Рвал на своих подчинённых волосы лысый доктор Горски, клял проклятых баб и свой примитивный двуполоцентризм. Вобенака гонялся за призраком. Философский Карьер был, чёрт бы его побрал, открыт лицом абсолютно праздным, да ещё вдобавок и возвышенно настроенным, вроде английского учёного профессора Хорза, слившего (с подачи обеих жён) в общий доступ теорию и технологию «токамака-XXII» и его производных…
Всё зло от баб, в общем.
Горе доктора Горски Клубин полагал надуманным, защитной реакцией особого рода, но не вмешивался — это было не его, Клубина, дело… И, самое главное, сейчас, сегодня, протирая остывший бластер салфеткой, он подумал, что именно история с Комбатом, Карьером и профсоюзом образовала в результате очень полезное движение, ибо проблема Хозяев, стоявшая очень остро и непоколебимо, вдруг обрела возможность решения.
Гнездящиеся под Саркофагом радиоактивные полииндукторы в законе оставались неуязвимы, пока сидели тихо, действуя исключительно исподтишка.
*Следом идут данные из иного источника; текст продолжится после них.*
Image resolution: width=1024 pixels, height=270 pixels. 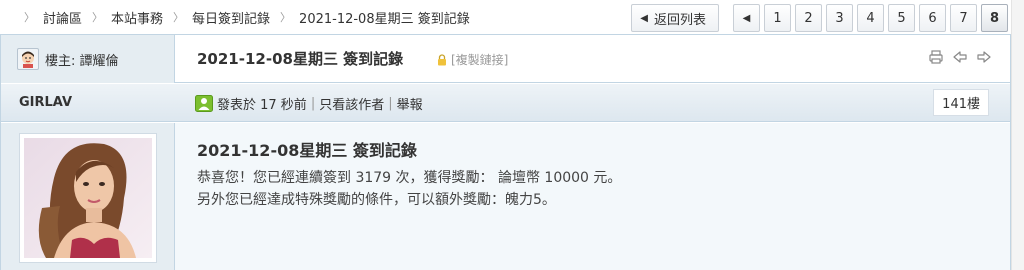 What do you see at coordinates (300, 59) in the screenshot?
I see `thread-title: 2021-12-08星期三 簽到記錄` at bounding box center [300, 59].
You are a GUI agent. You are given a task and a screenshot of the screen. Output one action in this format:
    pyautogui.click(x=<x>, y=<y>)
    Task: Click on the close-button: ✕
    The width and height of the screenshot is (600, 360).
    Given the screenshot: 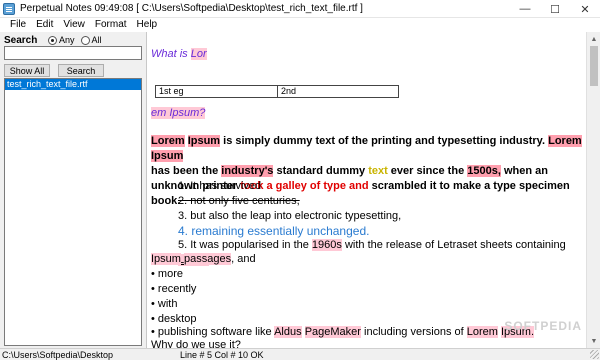 What is the action you would take?
    pyautogui.click(x=585, y=9)
    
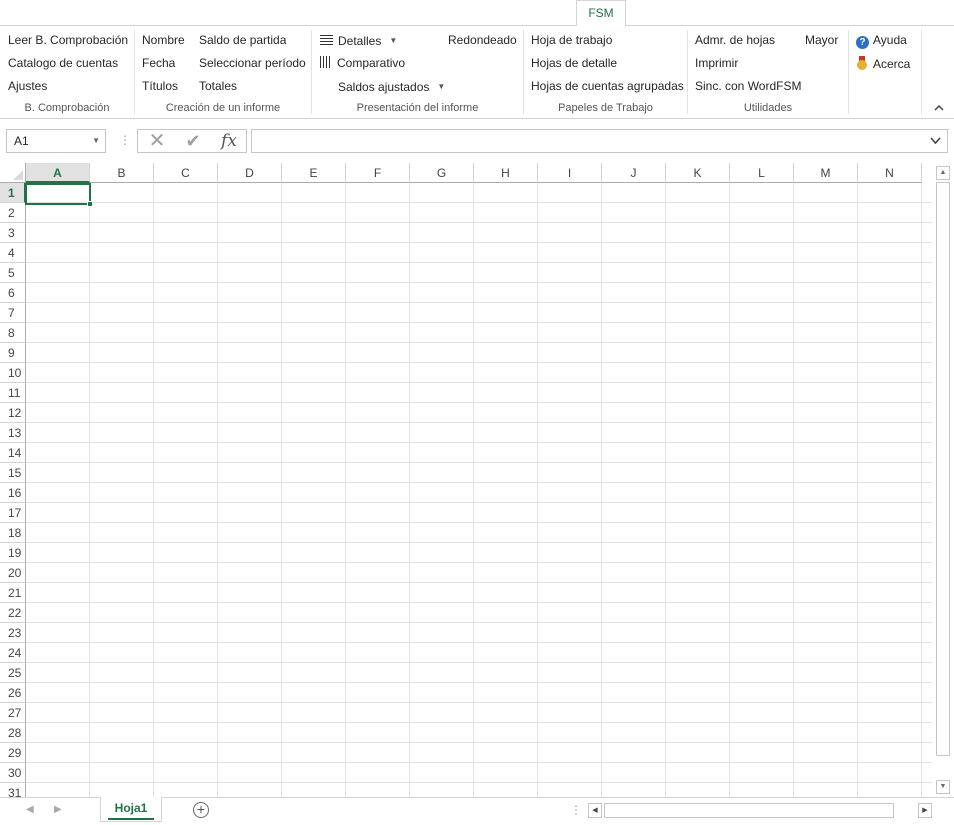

Они всегда имели в запасе лишний ход, и побить их было просто нечем. И вообще непонятно как. Хозяев можно было заткнуть, как Эйч-Мент когда-то, но не более того. Именно «Мидас» и выманил Хозяев в политику, в профсоюз, раскрыл их. Оставалось только ударить. Клубин предложил («Нет худа без добра») использовать для выхода под Саркофаг фигуру нездорово интересующегося человека Гоги Миллиарда. «А вот это попробуй!» — сказал Эйч-Мент после длиннейшей паузы.
И Клубин попробовал. Так попробовал, что чертям тошно стало…
И если бы не Восстание — Карьер уже сегодня находился бы под контролем Эйч-Мента, а Хозяев не существовало как таковых.
Это и было — дело Клубина. И, раз уж нечто неизвестной природы дело Клубина совершенно походя похерило, Клубину требовалось дело новое. Как Вобенаке.
Раздался звонок по одноразовому каналу. Клубина ждали Тополь и Комбат.
Матушка в натуре милостива. Без ништяка не оставит. Вот оно, новое дело. Назгул-назгул, моя прелесть.